Na outra ponta, os brasileiros gastam em média 3,8% do orçamento com educação, contra 2,5% uma década antes. Na assistência à saúde, o percentual foi de 5,9% para 6,5%. Com higiene e cuidados pessoais, a elevação foi de 1,9% para 2,9%.

Nos eletroeletrônicos, o surgimento de novas categorias embaralhou o jogo nesses últimos 15 anos.

Dados dos fabricantes apontam para o crescimento de produtos que, embora mais caros, convergem diversos segmentos num só item.

— O smartphone absorveu sozinho muitos eletroeletrônicos, disputando com categorias como câmeras digitais, videogames e até TVs, graças ao streaming. A air-fryer, cujas vendas não perdem o fôlego, diminui a demanda por micro-ondas e forno tradicional. A escova giratória se tornou um fenômeno, mas reduz o apelo de secadores e da chapinha. O aspirador de pó cresce bem, mas o robô-aspirador cresce ainda mais. Na pandemia, aliás, ele chegou a crescer 2.000% — explica Jorge Nascimento, presidente-executivo da Associação Nacional de Fabricantes de Produtos Eletrônicos (Eletros).

Os choques econômicos fizeram emergir outras tendências.
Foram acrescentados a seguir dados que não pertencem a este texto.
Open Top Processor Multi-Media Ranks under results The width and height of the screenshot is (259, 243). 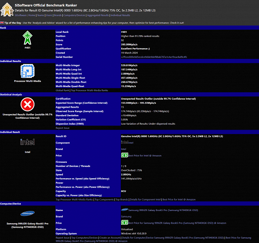(x=89, y=90)
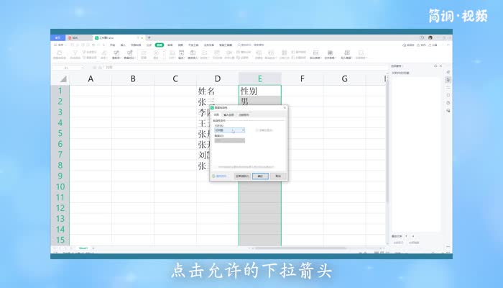Open the 操作技巧 help link
The height and width of the screenshot is (288, 503).
221,175
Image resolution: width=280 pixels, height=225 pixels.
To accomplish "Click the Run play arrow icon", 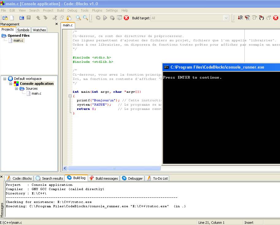I will point(105,18).
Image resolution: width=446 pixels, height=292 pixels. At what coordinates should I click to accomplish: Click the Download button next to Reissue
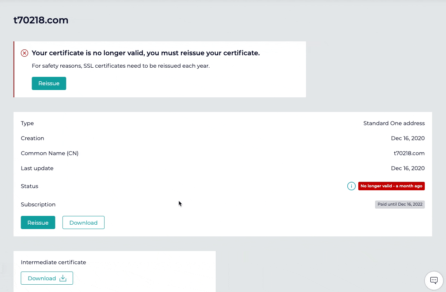click(x=83, y=223)
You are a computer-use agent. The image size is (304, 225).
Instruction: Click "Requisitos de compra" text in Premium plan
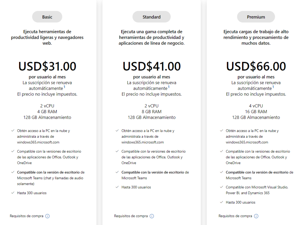pyautogui.click(x=235, y=216)

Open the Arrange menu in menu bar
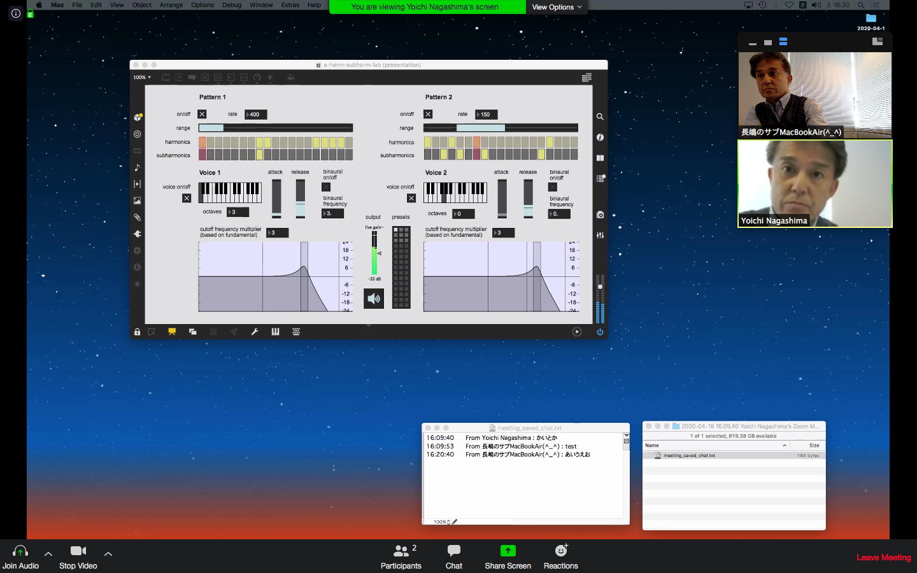click(171, 5)
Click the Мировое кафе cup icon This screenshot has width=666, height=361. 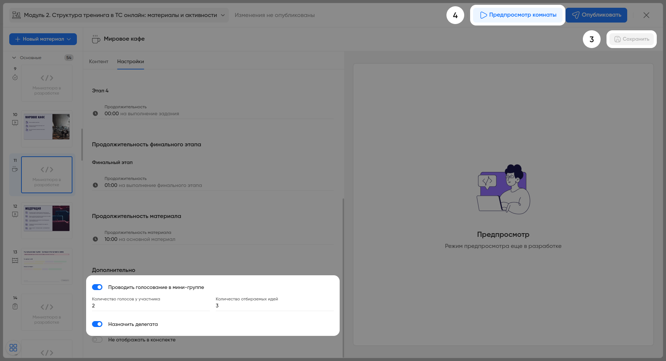(x=96, y=39)
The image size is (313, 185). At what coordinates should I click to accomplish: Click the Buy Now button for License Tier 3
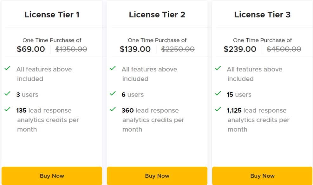coord(262,176)
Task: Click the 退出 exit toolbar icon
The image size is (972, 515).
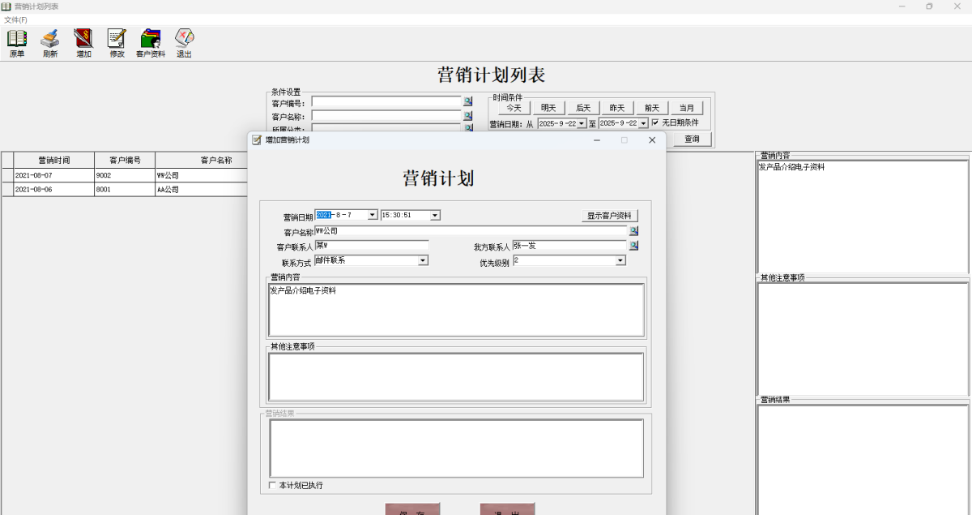Action: (x=183, y=42)
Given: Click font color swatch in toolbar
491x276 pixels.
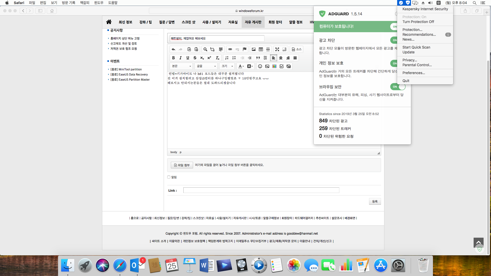Looking at the screenshot, I should point(240,66).
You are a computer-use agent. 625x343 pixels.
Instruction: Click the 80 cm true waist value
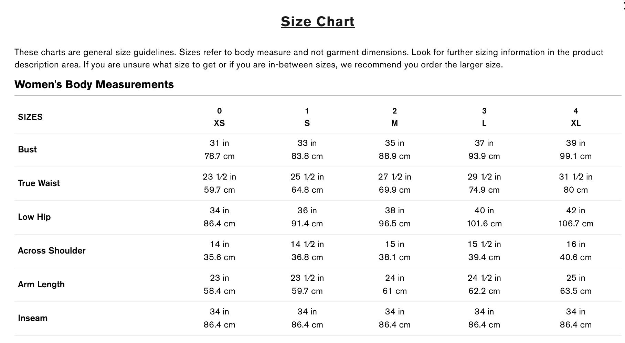575,190
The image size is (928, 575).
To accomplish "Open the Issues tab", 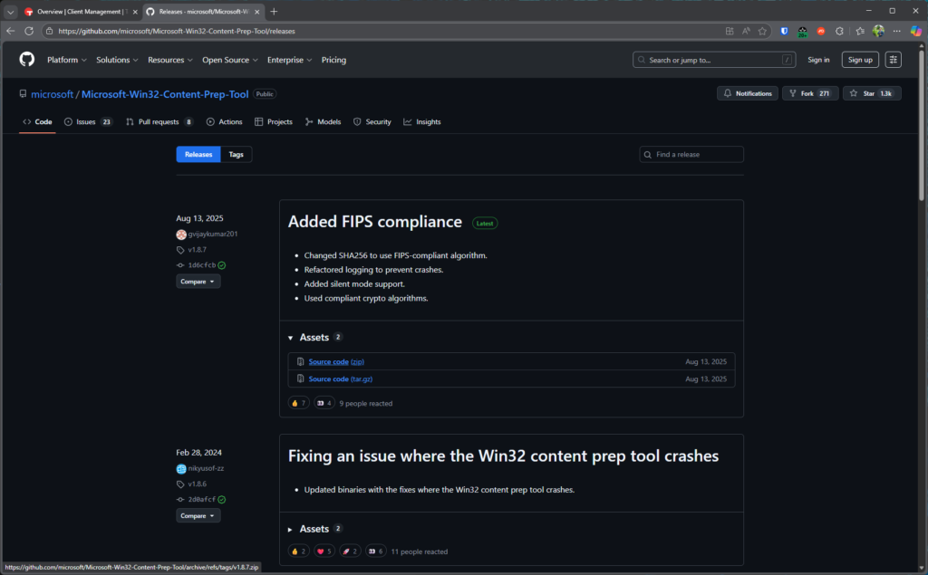I will point(87,121).
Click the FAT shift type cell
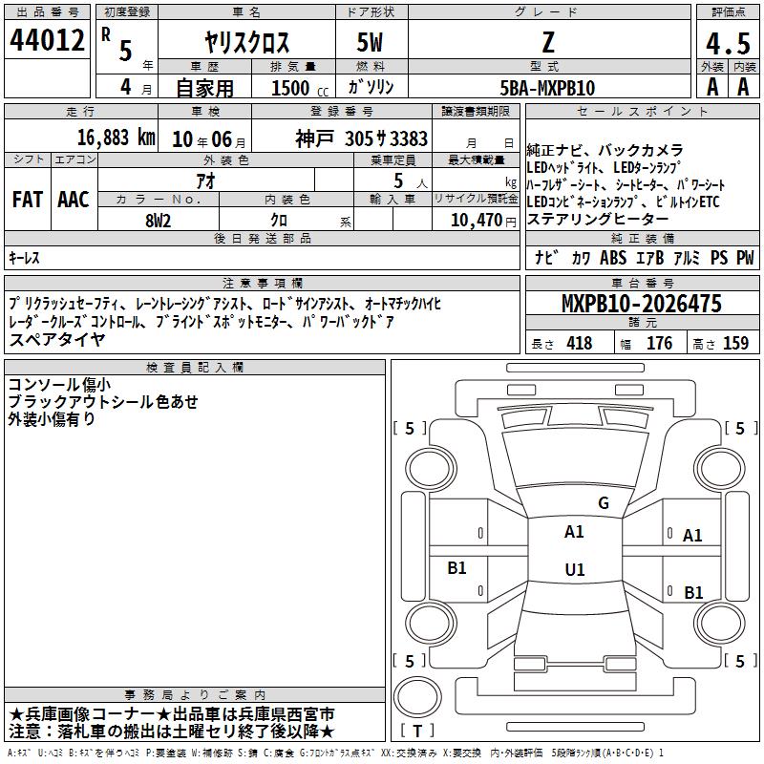 point(28,200)
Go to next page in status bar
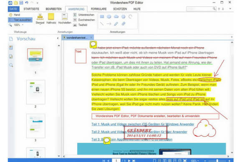This screenshot has height=162, width=242. point(129,161)
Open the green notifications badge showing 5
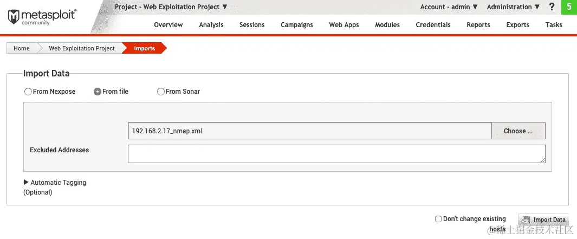 pyautogui.click(x=569, y=7)
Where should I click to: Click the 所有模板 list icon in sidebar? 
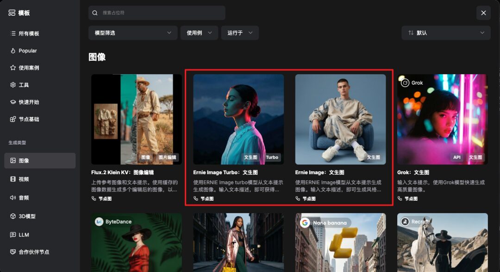[x=13, y=33]
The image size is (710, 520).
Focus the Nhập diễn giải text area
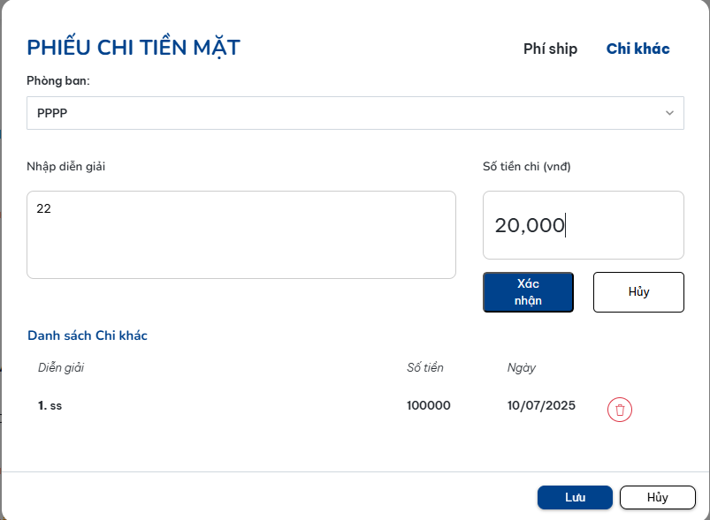pyautogui.click(x=241, y=235)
Da recessão entre 2015 e 2016, explodiu a demanda pelo “atacarejo”, observa Rafael Couto, da firma de análise de mercado Kantar:

— Até lá, a penetração do “atacarejo” entre os consumidores pessoas físicas era de 45%. De lá para cá, a taxa quase dobrou, para perto de 90%. Isso quer dizer que nove em cada dez famílias brasileiras compram pelo menos uma vez por ano no “atacarejo”.

Mais parâmetros de escolha

A pandemia foi o catalisador óbvio do e-commerce. No ano passado, o segmento movimentou R$ 254,4 bilhões em vendas, de acordo com números da NielsenIQ Ebit. Em 2019, a mesma consultoria calculou que as receitas do comércio eletrônico não chegavam a R$ 80 bilhões (valor atualizado). Ou seja, o varejo on-line mais que triplicou.

Segundo a Kantar, a pandemia permitiu que o e-commerce avançasse sobre bens de consumo não duráveis, aqueles que costumavam ser comprados apenas no supermercado. Sua penetração no segmento era de 6% em 2020; hoje, está em 25%.

— Além de ser um novo canal, o e-commerce mudou a dinâmica de consumo. Ele ensina o consumidor a comparar preço rapidamente, aumentou a oferta de parâmetros de escolha — diz Couto, acrescentando que sua expansão se deu em paralelo à do fenômeno dos influenciadores, que passaram a desempenhar papel decisivo na jornada de pesquisa de produtos.